• TASK DIRECTIONS
Start to finish, reproduce the records below with nothing missing.

• RECORD EXCERPTS
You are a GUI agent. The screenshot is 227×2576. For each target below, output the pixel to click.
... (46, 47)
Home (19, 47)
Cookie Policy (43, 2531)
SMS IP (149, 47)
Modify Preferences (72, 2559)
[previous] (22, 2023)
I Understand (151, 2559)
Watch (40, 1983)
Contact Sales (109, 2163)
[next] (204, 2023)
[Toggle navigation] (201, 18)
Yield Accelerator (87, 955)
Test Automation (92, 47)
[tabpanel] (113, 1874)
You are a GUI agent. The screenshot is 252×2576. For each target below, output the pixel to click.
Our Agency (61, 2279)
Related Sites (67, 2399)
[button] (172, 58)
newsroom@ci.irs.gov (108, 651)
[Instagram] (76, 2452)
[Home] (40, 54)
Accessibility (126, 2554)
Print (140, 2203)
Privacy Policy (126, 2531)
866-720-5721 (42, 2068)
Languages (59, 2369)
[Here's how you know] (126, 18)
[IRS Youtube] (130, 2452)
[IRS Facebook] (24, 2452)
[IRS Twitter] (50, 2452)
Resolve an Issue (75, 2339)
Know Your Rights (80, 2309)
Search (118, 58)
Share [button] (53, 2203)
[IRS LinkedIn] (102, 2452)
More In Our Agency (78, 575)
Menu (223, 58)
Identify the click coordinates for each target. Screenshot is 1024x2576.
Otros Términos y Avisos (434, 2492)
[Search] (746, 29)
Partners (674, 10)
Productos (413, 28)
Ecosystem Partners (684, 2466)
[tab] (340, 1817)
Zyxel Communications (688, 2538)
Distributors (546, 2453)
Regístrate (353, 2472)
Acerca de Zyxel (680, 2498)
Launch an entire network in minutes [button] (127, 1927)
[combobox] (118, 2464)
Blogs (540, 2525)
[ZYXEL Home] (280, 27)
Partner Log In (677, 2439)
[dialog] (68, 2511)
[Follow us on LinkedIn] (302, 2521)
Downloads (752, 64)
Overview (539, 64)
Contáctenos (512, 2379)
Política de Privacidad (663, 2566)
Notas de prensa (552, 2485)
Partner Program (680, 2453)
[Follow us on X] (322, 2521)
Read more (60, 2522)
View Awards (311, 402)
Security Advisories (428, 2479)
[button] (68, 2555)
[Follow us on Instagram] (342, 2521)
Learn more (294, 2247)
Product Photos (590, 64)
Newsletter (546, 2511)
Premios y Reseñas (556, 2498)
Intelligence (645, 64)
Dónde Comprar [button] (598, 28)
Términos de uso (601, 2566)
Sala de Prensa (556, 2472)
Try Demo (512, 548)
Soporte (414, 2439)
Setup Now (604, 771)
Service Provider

• TASK OUTPUT
You are a GUI agent. The screenshot is 227×2576. For each target below, output the pixel to click.
... (46, 47)
Home (19, 47)
Cookie Policy (43, 2531)
SMS IP (149, 47)
Modify Preferences (72, 2559)
[previous] (22, 2023)
I Understand (151, 2559)
Watch (40, 1983)
Contact Sales (109, 2163)
[next] (204, 2023)
[Toggle navigation] (201, 18)
Yield Accelerator (87, 955)
Test Automation (92, 47)
[tabpanel] (113, 1874)
You are a GUI agent. The screenshot is 252×2576. For each target below, output the pixel to click.
Our Agency (61, 2279)
Related Sites (67, 2399)
[button] (172, 58)
newsroom@ci.irs.gov (108, 651)
[Instagram] (76, 2452)
[Home] (40, 54)
Accessibility (126, 2554)
Print (140, 2203)
Privacy Policy (126, 2531)
866-720-5721 (42, 2068)
Languages (59, 2369)
[Here's how you know] (126, 18)
[IRS Youtube] (130, 2452)
[IRS Facebook] (24, 2452)
[IRS Twitter] (50, 2452)
Resolve an Issue (75, 2339)
Know Your Rights (80, 2309)
Search (118, 58)
Share [button] (53, 2203)
[IRS LinkedIn] (102, 2452)
More In Our Agency (78, 575)
Menu (223, 58)
Identify the click coordinates for each target. Screenshot is 1024x2576.
Otros Términos y Avisos (434, 2492)
[Search] (746, 29)
Partners (674, 10)
Productos (413, 28)
Ecosystem Partners (684, 2466)
[tab] (340, 1817)
Zyxel Communications (688, 2538)
Distributors (546, 2453)
Regístrate (353, 2472)
Acerca de Zyxel (680, 2498)
Launch an entire network in minutes [button] (127, 1927)
[combobox] (118, 2464)
Blogs (540, 2525)
[ZYXEL Home] (280, 27)
Partner Log In (677, 2439)
[dialog] (68, 2511)
[Follow us on LinkedIn] (302, 2521)
Downloads (752, 64)
Overview (539, 64)
Contáctenos (512, 2379)
Política de Privacidad (663, 2566)
Notas de prensa (552, 2485)
Partner Program (680, 2453)
[Follow us on X] (322, 2521)
Read more (60, 2522)
View Awards (311, 402)
Security Advisories (428, 2479)
[button] (68, 2555)
[Follow us on Instagram] (342, 2521)
Learn more (294, 2247)
Product Photos (590, 64)
Newsletter (546, 2511)
Premios y Reseñas (556, 2498)
Intelligence (645, 64)
Dónde Comprar [button] (598, 28)
Términos de uso (601, 2566)
Sala de Prensa (556, 2472)
Try Demo (512, 548)
Soporte (414, 2439)
Setup Now (604, 771)
Service Provider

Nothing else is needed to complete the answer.